**Brano:**
----------------------------------------

C’è un tempo per il lavoro e un tempo per la pausa. C’è del tempo da donare, c’è del tempo da tener per sé. A volte pensiamo di avere del tempo infinito da gestire cestinando minuti, ore, giorni. Ma il momento è lì, in quell’istante si avvera nel “reale”. È tutto così vero in quel momento che è impossibile poter riposare. E tra le tante attività che ci regaliamo nelle giornate come visitare un parente, incontrare un amico, praticare uno sport e tanto altro, c’è quel regalo che tanto stentiamo a farci: prendere un periodo di pausa. E l’estate è proprio il periodo giusto per pensare ad uno spazio di pausa. In realtà noi lo immaginiamo come un momento nel quale fare l’impossibile, tutto quello che la vita “ci ha tolto”. Ma cos’è una pausa? Charles Bukowski ce lo descrive egregiamente.
Charles Bukowski - Uno spazio di pausa
Uno spazio di pausa
devi averne uno, altrimenti le pareti ti schiacceranno.
Devi mollare tutto quanto, gettarlo
via, liberarti di tutto.
Devi guardare ciò che guardi
o pensare ciò che pensi
o fare ciò che fai
oppure non fai,
senza pensare ai vantaggi
personali,
senza accettare la guida di nessuno.
La gente si consuma per
la fatica
si nasconde nelle abitudini
comuni.
Le sue preoccupazioni sono
le preoccupazioni del gregge.
Soltanto pochi sono capaci di fissare
una vecchia scarpa per
dieci minuti
o di pensare a cose strampalate
tipo chi ha inventato
il pomello della porta?
Le persone perdono il senso della vita
perché sono incapaci di
fermarsi,
di disfarsi di sé stessi,
di sciogliersi,
di smettere di vedere,
di disimparare,
di mettersi in salvo.
Ascolta la propria falsa
risata, e poi
puoi andar
via.
E allora cos’è fermarsi? Dedicare del tempo a sé? Oppure nascondersi a sé e sentire un nuovo vento? L’estate diviene il periodo giusto per divertirsi e godere dei propri desideri, godere del mondo che ci circonda e ci è stato regalato. E Montale ci porta, con la poesia, ad osservare l’arrivo di questa stagione così tanto attesa.

----------------------------------------

**Righe di dati:**
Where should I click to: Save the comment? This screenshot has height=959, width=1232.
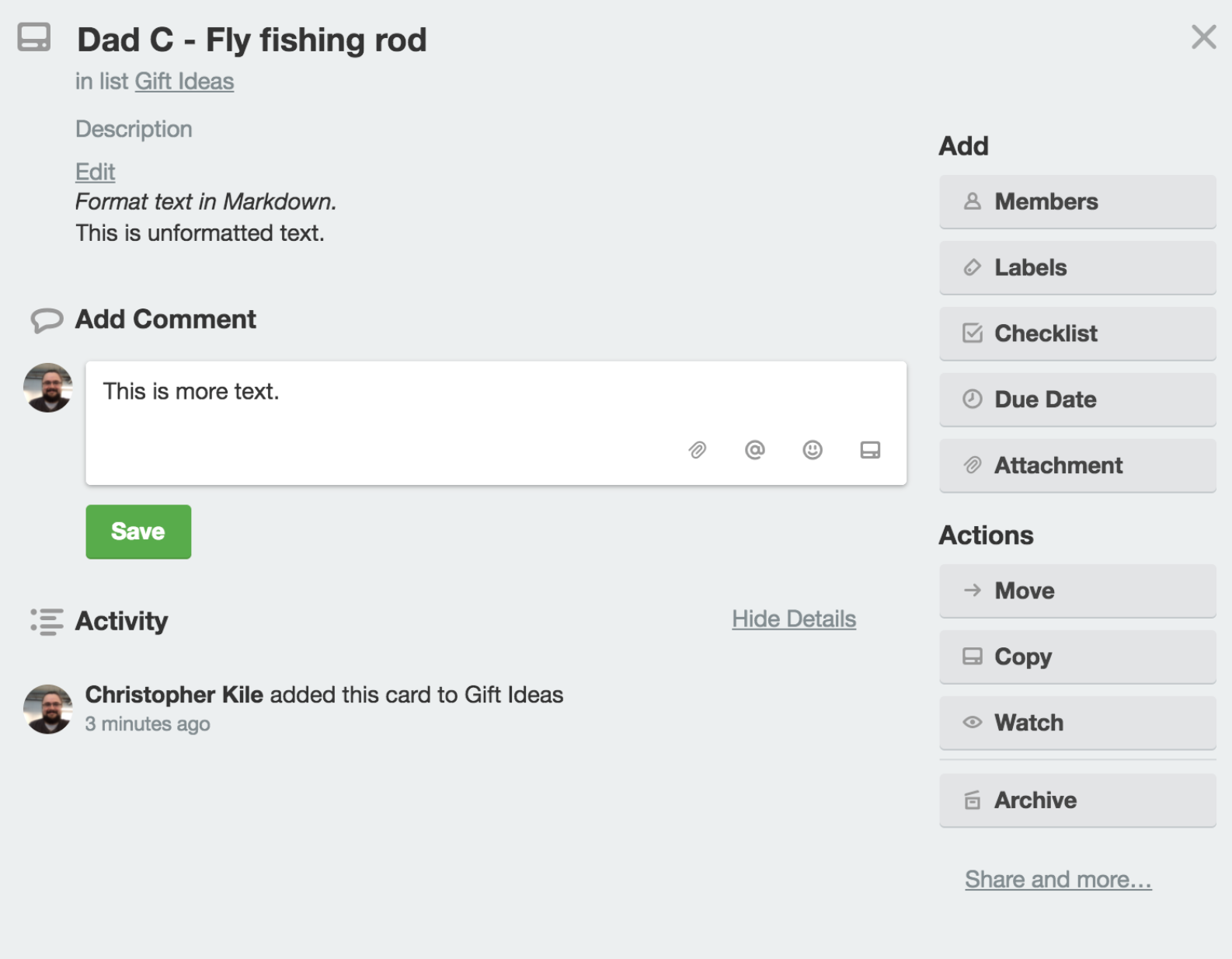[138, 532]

----------------------------------------

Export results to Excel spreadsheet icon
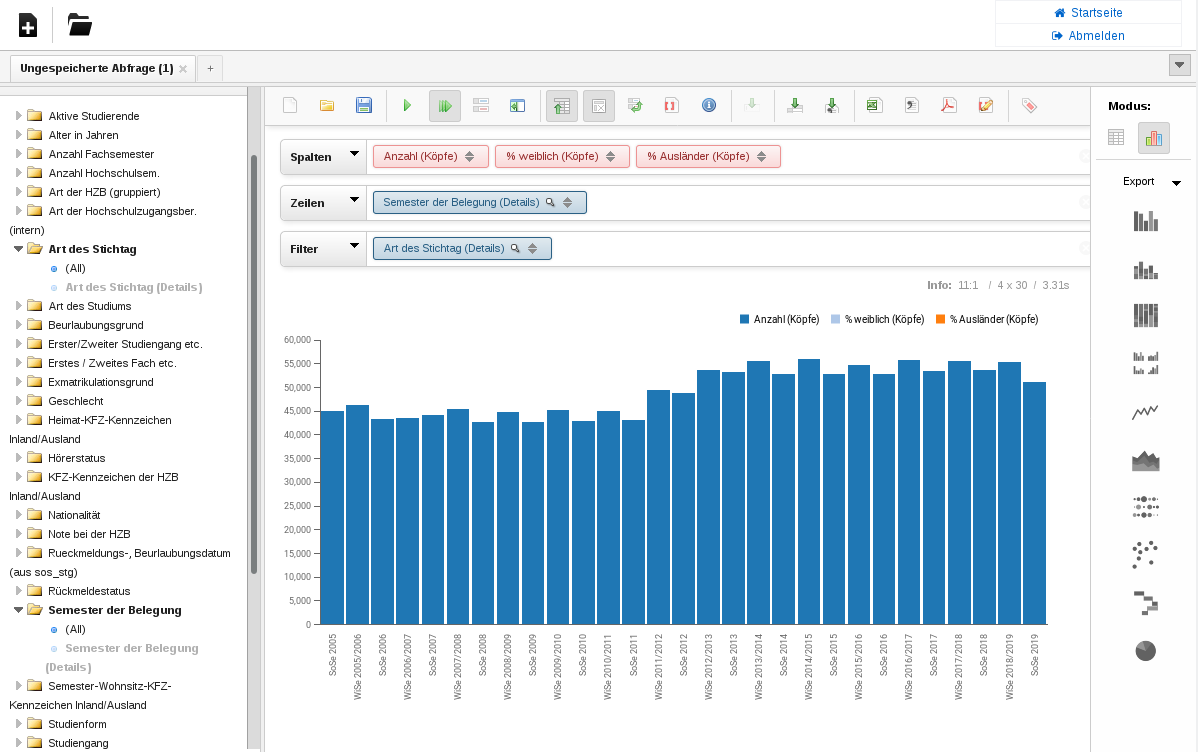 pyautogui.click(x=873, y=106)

----------------------------------------

**Consegna:** Riscrivi il brano in tutto il tratto che va da "La gente si" giù fino a "pomello della porta?", cambiando "gregge" in "branco".

**Risposta svolta:**
La gente si consuma per
la fatica
si nasconde nelle abitudini
comuni.
Le sue preoccupazioni sono
le preoccupazioni del branco.
Soltanto pochi sono capaci di fissare
una vecchia scarpa per
dieci minuti
o di pensare a cose strampalate
tipo chi ha inventato
il pomello della porta?